After an hour had passed and you' d prevented your entire family from using 'your' hot water you could visit the rarefied confines of the bathroom proper. On entering in winter, rather like an Eskimo would enter an igloo, you had to perform the second of the switching-on ceremonies, namely, turning on the bar heater.
The bar heater was a cigar-shaped metal power station screwed to the highest point of the wall on the opposite side to the bath. It was essentially two six feet long electrical rods in front of a chrome fender. To switch this fast breeder on you pulled a long knotted string dangl,ing from it. If you were lucky, the string wouldn't fly upwards, land on the rods and set alight.
After hearing the pulled string give a satisfying click, the elements would begin to glow red like fuel rods. Sun-like heat would bounce off the chrome into the room. It got so hot and steamy that vines grew from the ceiling and monkeys passed through in troops. Electric heaters and bathrooms don't really mix but thankfully I'm still here to tell the tale.
The next job was running the bath. Now baths back then were huge plastic olive-green tanks taken straight from the set of James Whale's Frankenstein. It took a million gallons of hot corporation pop to fill them and they were so deep that if you slid to the bottom and came up you got the bends.
The taps were huge, bulbous, silver or brass and turning them on with the two massive squeaking screw heads was like opening the Thames Barrier. They sent two vertical waterfalls of splurging, frothy, maddened water into the waiting depths. The two falls shot straight down as there were no fancy angles on these bad boys. It was at this point that I usually realised I'd forgotten to jam the rubber stopper into the plughole. Finding it was easy though as it was chained between the taps like Marley's Ghost.
Getting into a laboratory tank full of steaming water wasn't easy. The drop was sheer and the temperature might melt skin and bone on contact. It had to be done slowly and you eased down gently as a deep-sea diver might enter the Mariana Trench.
Once comfortably boiled pink like a lobster you could turn your attention to the job in hand: playing in the bath and as a by-product, getting clean. My own bath-time toys were piled up in one of the damp corners, a no- mans-land of scum and slime similar to a petri dish left out for a year.
My toys comprised of anything that was technically at home in the water. First off the plank was the Action Man deep-sea diver complete with lead boots and red hazard buoy.

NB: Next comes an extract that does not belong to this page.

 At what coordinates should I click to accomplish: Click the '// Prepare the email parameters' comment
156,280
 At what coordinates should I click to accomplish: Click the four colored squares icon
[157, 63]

Next in was his arch-enemy, the Great White Rubber Shark, with an open mouth big enough to keep a bar of Imperial Leather in, no problem. Various plastic boats followed, together with further personnel in the form of Billy Blastoff and a reluctant Callisto. A rubber ducky usually flew in as well.
All the cleaning utensils were handily stored on a plastic bath tidy spanning the steaming tank like the Golden Gate Bridge. On it was everything a boy needed to descale, delouse and demuck: coal tar soap, a timber scrubbing brush, a nylon nail brush, a pumice stone, which I think was actually a creature that had died there and fossilized and a mildewed flannel [yuk!]
Two species of bath-life were uniquely indigenous to Sixties' bathrooms: the pink sponge and the loofer. The loofer, in particular, defied scientific classification and its true origin and purpose remain a mystery to this day. My young mind boggled when staring into its squelchy chambers; the love-child of a string vest and a cucumber, where or what was I supposed to clean with a wet loofer? Baffled, I could never let it go.
Yet all of these utensils paled when compared to what sat coiled at the bath edge; a resting octopus of rubber and plastic, a slumbering Kraken of grips and pipes; yes, it was the flexible mixing hose used to wash your hair. So primitive yet miraculously practical was this contraption that it can still be found on Ebay under retro rubber AND modern hair care. Attaching the open ends was like feeding taps to pythons; only with great effort would I couple the rubber to the metal.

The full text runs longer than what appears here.